We use COMSOL finite element modeling software to simulate electrically controlled nanofluidic devices with two-dimensional (2D) geometry. The fluxes of electrolytic ions, \(J_i\), in the nanofluidic channel were modeled using the Nernst-Plank equation, as described in Eq. 1:

$$J_i = - D_i\nabla c_i - u_{m,\;i}z_iF_{c_i}\nabla \phi \,\left[ {{\rm{SI}}\;{\rm{Unit}}:\frac{{mol}}{{m^2.s}}} \right]$$
(1)

where \(D_i\) is the diffusion coefficient of the ion species \(i\), \(c_i\) is the concentration of the polar ions in the electrolyte (\(i\) = + or − with \(z_i\) = +1 or −1 charge, respectively), \(u_{m,i}\) is the mobility, \(F\) is the Faraday constant, and \(\phi\) is the electric potential obtained from Poisson’s equation (Eq. 2):

$$\nabla .\left( { - \varepsilon \nabla \phi } \right) = \rho\, [SI\;Unit:V]$$
(2)

where \(\varepsilon\) is the relative permittivity and \(\rho\) is the charge density, which depends on the ion concentration, \(\rho = F\left( {c_ + - c_ - } \right)\).

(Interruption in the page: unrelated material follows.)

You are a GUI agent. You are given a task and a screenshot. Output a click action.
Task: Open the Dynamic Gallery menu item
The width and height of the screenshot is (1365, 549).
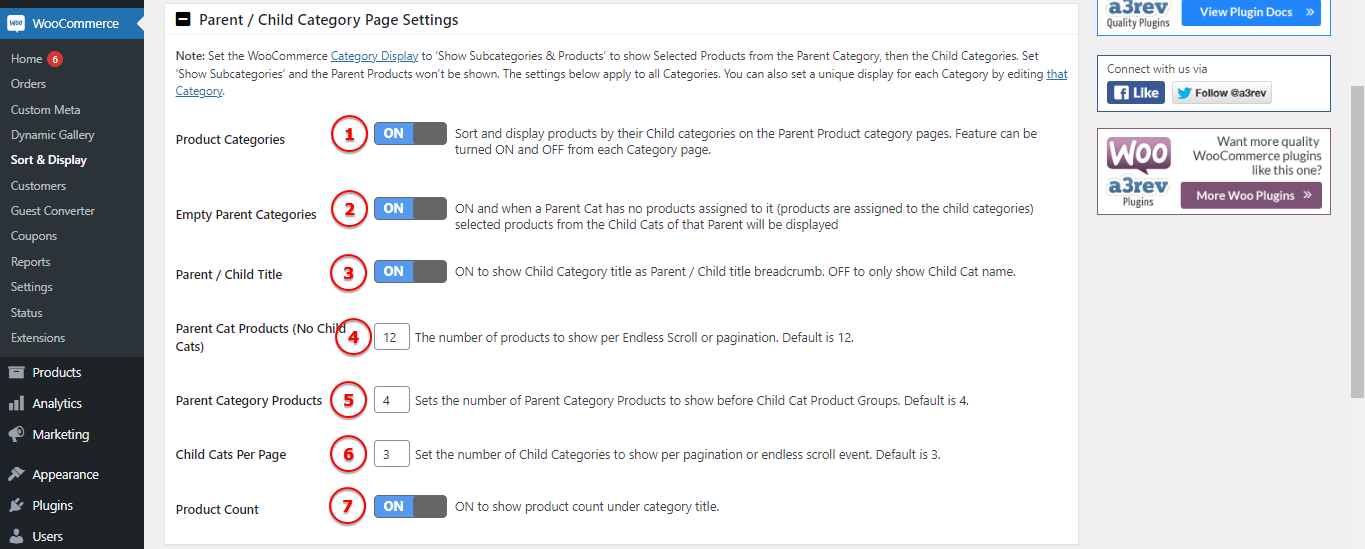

The outer boundaries of the devices were set to ground conditions in which \(\phi = 0\). The ion concentrations were set to their bulk values, which were electroneutral. Additionally, we assumed that there were no ion reactions in the electrolyte. Hence, the conservation of mass for both ion species required that \(\nabla .J_i = 0\).

To implement the Stern theory of double-layer formation, we imposed a boundary condition for the electrolyte potential at the electrode interface having a constant Stern layer thickness, \(\lambda _S\), as described in Equation 3:

$$\phi + \lambda _S\left( {n.\nabla \phi } \right) = \phi _M$$
(3)

where \(n\) is the unit vector normal to the electrode surface and \(\phi _M\) is the potential applied to the electrode.